Suppose that we have two different (nondegenerate) antisymmetric bilinear forms $\phi, \psi$ on $g$ and $\alpha$ is an automorphism of the vector space $g$ sending the form $\phi$ to the form $\psi$: $$ \psi(\alpha(a), \alpha(b))= \phi(a,b). $$ Then you again sit down and check that $\alpha$ defines an isomorphism $$ \alpha_*: Ext_\phi\to Ext_\psi $$ which acts by the identity on $c$ and via $\alpha$ on $g$.

Lastly, you need to check that if $h, h'$ are isomorphic lie algebras with 1-dimensional centers $c, c'$ and commutative quotients $h/c, h'/c'$ which are isomorphic as vector spaces, then there exists an isomorphism $$ \alpha: (h/c, \phi)\to (h'/c', \phi'), $$ where $h=Ext_{\phi}$ and $h'=Ext_{\phi'}$. You prove this by observing that the isomorphism $h\to h'$ has to send center to center.

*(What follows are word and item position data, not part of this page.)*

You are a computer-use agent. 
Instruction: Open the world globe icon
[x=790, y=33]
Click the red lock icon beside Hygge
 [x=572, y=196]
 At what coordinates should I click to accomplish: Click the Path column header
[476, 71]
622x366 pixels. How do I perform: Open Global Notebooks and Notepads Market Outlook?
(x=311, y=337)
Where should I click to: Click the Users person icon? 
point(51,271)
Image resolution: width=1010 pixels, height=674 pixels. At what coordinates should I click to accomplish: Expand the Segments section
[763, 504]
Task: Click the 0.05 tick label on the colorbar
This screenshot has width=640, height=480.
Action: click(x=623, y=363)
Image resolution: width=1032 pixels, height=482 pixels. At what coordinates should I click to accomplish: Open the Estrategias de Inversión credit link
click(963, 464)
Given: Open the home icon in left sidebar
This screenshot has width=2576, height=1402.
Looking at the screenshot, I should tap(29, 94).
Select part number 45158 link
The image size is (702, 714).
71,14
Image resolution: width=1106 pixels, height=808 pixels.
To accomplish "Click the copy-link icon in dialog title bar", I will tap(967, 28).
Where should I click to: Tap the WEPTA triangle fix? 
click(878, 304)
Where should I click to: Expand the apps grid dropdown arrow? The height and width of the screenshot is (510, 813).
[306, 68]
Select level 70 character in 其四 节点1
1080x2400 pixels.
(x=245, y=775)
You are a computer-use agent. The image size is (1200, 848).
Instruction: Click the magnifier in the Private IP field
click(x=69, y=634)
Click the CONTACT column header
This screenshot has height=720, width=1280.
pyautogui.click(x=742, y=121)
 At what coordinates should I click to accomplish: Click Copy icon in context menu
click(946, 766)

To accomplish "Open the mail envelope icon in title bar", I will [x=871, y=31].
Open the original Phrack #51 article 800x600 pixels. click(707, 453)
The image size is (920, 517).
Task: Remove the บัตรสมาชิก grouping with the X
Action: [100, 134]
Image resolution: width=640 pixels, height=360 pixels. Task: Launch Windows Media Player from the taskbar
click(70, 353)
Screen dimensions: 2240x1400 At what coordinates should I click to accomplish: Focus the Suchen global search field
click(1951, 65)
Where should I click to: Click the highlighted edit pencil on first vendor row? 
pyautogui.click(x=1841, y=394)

Therefore, the set of isomorphism classes of your lie algebras is parameterized by the set of isomorphism classes of pairs $(g, \phi)$ where $g$ is a $k$-vector space and $\phi$ is a nondegenerate antisymmetric bilinear form on $g$. Since all such forms are isomorphic, there is a unique one, determined by the dimension of $g$. The corresponding central extension is called Heisenberg Lie algebra.

Answer 3

I am also reading this book for recreation, and just got to Exercise 3.10. I'm not sure if this is "rigorous," but as in the text, I broke down the case where $L' \subset Z(L)$. I created a basis set $\{x_1,\ldots,x_r,z_1,\ldots,z_s\}$ where the $x_i \notin Z(L)$ and $z_j \in Z(L)$. Then you have that, for some index $k$, $[x_i,x_l]=\alpha_{il}z_k$ for all $1\leq i,l \leq r$. Since $[x_l,x_i]=-\alpha_{il}z_k$, the matrix $A$ of the $\alpha_{il}$ (with 0's along the diagonal) is a skew-symmetric matrix -- again, I'm "ignoring" in my counting of necessary rows and columns the center of the Lie algebra, focusing instead on the non-central part. If you encounter another Lie algebra of the same dimension with the same breakdown, but different structure constants, you then use the fact that if you change the basis of a Lie algebra, then in this setting, the new structure constants are represented by $B^TAB$ where $B$ is the change of basis matrix. So now you're looking for equivalence classes of skew-symmetric matrices under conjugacy. This post breaks that down: Two skew symmetric matrices of same rank are congruent..

I think the same reasoning applies in the case where $L' \not\subset Z(L)$. Pick an element that spans $L'$, say $x_1$, pick all your basis vectors that span $Z(L)$, then complete the basis by adding $x_2,x_3,\ldots,x_r$. Here you have $[x_i,x_j]=\alpha_{ij}x_1$. Here again you have an $r\times r$ skew-symmetric matrix.

At least, that's how I'm approaching the problem. Feedback welcome!